►

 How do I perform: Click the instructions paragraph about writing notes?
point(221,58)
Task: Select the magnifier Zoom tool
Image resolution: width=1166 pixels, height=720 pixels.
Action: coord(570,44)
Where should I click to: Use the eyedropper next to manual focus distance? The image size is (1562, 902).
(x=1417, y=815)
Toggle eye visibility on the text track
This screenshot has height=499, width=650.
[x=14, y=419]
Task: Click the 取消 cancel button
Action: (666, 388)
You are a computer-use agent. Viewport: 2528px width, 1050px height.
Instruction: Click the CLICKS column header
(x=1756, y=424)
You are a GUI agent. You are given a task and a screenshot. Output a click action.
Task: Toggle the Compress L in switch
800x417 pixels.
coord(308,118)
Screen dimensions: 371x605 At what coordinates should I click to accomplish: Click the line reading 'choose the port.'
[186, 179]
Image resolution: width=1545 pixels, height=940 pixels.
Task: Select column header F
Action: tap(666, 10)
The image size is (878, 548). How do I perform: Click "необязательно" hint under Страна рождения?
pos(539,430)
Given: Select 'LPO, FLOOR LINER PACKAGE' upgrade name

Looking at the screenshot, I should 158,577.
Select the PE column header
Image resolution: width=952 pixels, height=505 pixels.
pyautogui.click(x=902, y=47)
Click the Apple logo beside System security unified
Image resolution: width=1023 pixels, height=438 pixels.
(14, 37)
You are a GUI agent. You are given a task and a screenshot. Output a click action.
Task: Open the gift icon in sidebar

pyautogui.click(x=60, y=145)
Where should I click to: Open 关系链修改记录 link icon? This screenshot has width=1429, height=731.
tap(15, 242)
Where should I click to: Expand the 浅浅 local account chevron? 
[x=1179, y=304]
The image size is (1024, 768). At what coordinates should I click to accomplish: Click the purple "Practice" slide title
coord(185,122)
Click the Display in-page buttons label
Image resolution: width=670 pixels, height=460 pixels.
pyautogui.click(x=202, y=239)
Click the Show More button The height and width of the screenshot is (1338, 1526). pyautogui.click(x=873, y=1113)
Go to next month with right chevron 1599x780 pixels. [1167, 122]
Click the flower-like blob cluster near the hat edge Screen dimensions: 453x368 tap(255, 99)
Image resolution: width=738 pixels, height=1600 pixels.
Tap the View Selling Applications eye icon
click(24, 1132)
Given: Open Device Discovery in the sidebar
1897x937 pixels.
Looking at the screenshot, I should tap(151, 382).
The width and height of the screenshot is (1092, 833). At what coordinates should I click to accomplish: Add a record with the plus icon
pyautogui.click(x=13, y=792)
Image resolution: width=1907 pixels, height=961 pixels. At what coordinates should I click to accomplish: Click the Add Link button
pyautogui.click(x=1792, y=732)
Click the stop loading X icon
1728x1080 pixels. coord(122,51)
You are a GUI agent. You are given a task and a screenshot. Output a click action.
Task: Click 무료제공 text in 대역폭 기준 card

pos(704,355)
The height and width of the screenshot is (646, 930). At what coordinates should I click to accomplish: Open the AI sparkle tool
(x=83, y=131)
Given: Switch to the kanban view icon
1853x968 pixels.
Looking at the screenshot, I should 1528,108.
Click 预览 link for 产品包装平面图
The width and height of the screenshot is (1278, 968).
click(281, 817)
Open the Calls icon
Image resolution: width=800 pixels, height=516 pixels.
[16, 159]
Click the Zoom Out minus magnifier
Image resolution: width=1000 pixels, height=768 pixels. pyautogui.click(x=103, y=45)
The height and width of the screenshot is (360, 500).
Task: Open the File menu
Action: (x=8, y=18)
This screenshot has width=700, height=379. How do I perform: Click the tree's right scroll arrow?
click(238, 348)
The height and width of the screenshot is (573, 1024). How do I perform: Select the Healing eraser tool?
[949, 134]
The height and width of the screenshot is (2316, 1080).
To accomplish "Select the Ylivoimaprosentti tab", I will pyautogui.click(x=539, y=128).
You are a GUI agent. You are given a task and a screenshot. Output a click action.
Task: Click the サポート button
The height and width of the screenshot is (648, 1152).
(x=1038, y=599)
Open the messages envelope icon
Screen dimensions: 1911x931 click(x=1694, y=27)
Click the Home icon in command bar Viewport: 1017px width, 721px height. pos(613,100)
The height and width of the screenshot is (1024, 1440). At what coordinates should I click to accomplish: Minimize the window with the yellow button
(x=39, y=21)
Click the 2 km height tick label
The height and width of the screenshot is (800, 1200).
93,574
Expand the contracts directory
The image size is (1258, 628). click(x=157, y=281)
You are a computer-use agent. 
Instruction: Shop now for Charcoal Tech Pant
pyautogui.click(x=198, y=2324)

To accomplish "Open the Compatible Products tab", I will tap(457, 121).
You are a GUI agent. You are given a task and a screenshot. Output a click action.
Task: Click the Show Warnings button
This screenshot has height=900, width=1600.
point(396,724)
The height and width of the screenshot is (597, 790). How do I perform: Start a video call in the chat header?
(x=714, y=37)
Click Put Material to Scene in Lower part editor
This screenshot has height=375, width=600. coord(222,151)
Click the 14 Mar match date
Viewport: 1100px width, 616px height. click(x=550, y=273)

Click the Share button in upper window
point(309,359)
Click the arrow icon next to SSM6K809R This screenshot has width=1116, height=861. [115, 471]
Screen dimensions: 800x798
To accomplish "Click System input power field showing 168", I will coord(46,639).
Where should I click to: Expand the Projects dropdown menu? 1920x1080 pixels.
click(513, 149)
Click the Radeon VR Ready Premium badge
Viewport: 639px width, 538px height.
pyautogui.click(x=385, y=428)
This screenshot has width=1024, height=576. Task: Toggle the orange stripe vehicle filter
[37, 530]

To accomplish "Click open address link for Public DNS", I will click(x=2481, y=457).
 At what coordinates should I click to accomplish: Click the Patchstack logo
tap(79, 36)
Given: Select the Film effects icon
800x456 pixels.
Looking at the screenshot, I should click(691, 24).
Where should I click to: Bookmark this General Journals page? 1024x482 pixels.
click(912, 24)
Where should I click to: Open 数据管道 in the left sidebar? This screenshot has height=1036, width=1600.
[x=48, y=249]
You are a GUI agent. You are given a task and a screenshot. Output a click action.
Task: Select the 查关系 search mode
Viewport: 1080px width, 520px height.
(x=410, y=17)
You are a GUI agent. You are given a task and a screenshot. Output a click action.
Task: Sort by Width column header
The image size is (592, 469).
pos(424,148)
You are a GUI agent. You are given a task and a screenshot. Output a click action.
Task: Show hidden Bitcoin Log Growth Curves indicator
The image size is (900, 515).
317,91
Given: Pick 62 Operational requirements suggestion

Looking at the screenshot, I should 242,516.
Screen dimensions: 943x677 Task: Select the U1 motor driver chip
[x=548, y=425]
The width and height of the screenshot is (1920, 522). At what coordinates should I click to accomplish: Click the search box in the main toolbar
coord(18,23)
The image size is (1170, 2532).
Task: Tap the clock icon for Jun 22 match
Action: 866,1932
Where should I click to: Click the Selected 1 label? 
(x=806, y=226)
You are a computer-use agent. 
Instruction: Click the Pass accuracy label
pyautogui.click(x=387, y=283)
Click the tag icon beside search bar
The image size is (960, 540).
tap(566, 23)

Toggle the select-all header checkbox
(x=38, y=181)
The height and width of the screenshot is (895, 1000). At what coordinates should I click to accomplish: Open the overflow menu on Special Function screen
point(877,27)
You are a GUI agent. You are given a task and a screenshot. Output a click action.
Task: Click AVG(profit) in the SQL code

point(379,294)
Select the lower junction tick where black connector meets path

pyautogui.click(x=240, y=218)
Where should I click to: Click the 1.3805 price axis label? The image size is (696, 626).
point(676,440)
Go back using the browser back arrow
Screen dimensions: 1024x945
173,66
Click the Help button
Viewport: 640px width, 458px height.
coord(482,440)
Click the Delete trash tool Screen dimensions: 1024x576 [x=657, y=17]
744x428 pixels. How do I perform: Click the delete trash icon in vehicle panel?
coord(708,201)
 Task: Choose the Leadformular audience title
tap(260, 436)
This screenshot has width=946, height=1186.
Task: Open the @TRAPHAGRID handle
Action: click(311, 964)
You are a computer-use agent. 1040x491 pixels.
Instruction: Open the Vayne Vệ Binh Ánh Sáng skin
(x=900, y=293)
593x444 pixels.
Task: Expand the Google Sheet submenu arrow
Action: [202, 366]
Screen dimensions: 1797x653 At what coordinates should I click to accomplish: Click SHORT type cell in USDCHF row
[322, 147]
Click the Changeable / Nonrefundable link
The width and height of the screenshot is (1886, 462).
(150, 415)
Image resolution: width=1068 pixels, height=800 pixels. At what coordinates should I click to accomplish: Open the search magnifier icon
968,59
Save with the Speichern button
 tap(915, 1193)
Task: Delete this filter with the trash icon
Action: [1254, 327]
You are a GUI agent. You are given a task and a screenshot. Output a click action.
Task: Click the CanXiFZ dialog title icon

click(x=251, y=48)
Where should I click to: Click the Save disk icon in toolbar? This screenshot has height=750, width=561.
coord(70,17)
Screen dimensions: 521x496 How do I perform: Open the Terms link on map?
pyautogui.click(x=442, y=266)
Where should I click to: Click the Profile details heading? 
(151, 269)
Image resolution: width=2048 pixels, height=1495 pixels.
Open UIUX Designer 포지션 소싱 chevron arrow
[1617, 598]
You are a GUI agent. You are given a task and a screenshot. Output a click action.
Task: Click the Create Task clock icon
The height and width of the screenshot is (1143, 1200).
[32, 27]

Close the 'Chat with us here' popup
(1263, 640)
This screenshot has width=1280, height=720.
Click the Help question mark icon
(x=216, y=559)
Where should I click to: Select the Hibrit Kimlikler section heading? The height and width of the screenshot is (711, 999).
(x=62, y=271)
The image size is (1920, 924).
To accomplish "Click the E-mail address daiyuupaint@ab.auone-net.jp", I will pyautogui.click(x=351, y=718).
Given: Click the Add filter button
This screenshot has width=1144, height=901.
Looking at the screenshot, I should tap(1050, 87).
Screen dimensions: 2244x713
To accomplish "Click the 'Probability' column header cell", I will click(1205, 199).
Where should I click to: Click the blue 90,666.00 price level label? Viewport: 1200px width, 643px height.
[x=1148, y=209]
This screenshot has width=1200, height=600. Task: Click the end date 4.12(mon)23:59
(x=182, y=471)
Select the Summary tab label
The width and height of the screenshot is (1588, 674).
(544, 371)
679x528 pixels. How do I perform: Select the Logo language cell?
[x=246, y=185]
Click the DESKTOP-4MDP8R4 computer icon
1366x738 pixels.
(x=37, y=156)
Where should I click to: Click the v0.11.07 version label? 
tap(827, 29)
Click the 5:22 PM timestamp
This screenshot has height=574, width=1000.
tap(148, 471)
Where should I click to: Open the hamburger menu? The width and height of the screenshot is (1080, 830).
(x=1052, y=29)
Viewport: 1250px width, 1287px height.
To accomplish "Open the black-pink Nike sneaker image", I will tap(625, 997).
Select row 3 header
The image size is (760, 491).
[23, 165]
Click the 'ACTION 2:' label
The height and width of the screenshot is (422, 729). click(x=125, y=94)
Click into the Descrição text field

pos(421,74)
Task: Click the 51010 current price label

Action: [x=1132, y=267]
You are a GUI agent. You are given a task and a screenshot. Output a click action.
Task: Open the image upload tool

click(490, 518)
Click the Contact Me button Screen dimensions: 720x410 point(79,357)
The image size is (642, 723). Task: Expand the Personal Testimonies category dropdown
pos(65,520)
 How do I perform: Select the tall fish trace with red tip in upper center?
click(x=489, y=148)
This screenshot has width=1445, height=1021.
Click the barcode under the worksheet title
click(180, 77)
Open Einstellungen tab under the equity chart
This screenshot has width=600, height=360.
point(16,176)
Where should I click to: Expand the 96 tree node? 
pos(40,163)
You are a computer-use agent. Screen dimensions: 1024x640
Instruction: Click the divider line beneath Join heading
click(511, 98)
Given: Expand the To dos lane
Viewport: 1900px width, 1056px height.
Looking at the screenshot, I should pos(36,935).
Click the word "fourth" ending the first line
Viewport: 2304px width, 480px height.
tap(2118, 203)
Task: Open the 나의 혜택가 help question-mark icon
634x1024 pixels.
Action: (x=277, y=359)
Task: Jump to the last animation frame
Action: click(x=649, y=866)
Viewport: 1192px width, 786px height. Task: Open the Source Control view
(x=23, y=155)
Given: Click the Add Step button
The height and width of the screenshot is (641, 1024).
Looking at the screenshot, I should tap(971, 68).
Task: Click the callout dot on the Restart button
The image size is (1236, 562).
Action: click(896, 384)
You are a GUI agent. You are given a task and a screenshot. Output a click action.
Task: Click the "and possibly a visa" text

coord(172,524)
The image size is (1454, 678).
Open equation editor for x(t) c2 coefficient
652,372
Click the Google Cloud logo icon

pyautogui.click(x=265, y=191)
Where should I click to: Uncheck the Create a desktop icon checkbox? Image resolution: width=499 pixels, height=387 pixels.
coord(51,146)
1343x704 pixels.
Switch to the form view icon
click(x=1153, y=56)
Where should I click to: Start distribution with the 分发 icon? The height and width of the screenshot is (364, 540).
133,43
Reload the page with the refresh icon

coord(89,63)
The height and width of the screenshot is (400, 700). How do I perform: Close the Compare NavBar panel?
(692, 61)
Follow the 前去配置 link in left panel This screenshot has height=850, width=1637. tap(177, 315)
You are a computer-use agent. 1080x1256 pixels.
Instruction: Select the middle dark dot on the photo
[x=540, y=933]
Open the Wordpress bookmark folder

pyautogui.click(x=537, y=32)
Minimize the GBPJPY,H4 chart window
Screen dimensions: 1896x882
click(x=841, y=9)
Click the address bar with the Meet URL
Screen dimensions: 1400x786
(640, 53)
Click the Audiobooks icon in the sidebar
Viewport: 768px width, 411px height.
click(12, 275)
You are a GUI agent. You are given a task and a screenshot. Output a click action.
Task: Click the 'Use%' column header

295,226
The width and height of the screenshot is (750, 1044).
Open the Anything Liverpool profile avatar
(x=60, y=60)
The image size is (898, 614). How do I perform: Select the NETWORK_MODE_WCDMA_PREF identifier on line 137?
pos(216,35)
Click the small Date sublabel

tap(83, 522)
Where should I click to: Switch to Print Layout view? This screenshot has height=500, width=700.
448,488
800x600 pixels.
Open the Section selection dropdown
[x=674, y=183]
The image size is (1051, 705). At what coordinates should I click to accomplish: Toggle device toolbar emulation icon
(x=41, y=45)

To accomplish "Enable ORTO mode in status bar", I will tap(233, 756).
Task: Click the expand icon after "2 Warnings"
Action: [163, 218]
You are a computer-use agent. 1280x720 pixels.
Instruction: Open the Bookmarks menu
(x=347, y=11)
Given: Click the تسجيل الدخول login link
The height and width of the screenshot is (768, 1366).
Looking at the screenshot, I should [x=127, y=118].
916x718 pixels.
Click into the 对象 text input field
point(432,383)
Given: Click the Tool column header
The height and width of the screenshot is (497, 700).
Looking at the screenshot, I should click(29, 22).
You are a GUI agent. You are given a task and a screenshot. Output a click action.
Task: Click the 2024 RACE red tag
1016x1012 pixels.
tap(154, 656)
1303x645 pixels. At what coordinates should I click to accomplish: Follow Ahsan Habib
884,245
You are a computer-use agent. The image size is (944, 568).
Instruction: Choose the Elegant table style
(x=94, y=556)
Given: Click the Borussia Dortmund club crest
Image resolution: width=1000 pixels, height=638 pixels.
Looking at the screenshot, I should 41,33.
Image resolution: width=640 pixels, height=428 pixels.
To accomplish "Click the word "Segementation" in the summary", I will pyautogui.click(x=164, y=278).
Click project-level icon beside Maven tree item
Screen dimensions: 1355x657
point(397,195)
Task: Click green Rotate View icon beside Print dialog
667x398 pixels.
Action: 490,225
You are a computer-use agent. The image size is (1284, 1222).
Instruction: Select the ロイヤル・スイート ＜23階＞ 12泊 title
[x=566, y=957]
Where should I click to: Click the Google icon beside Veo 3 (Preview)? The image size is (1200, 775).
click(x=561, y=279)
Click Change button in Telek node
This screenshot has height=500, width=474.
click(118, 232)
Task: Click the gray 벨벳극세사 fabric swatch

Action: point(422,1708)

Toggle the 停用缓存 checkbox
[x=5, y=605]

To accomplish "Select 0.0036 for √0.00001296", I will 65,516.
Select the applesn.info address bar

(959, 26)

◄

_What is needed_
Return exactly, and only, the lines above starting at the line that contains "Task: Click the 51010 current price label" and ending at the line that contains "Given: Click the Add Step button".

_Your solution_
Task: Click the 51010 current price label

Action: [x=1132, y=267]
You are a GUI agent. You are given a task and a screenshot. Output a click action.
Task: Open the image upload tool

click(490, 518)
Click the Contact Me button Screen dimensions: 720x410 point(79,357)
The image size is (642, 723). Task: Expand the Personal Testimonies category dropdown
pos(65,520)
 How do I perform: Select the tall fish trace with red tip in upper center?
click(x=489, y=148)
This screenshot has width=1445, height=1021.
Click the barcode under the worksheet title
click(180, 77)
Open Einstellungen tab under the equity chart
This screenshot has width=600, height=360.
point(16,176)
Where should I click to: Expand the 96 tree node? 
pos(40,163)
You are a computer-use agent. Screen dimensions: 1024x640
Instruction: Click the divider line beneath Join heading
click(511, 98)
Given: Expand the To dos lane
Viewport: 1900px width, 1056px height.
Looking at the screenshot, I should pos(36,935).
Click the word "fourth" ending the first line
Viewport: 2304px width, 480px height.
tap(2118, 203)
Task: Open the 나의 혜택가 help question-mark icon
634x1024 pixels.
Action: (x=277, y=359)
Task: Jump to the last animation frame
Action: click(x=649, y=866)
Viewport: 1192px width, 786px height. Task: Open the Source Control view
(x=23, y=155)
Given: Click the Add Step button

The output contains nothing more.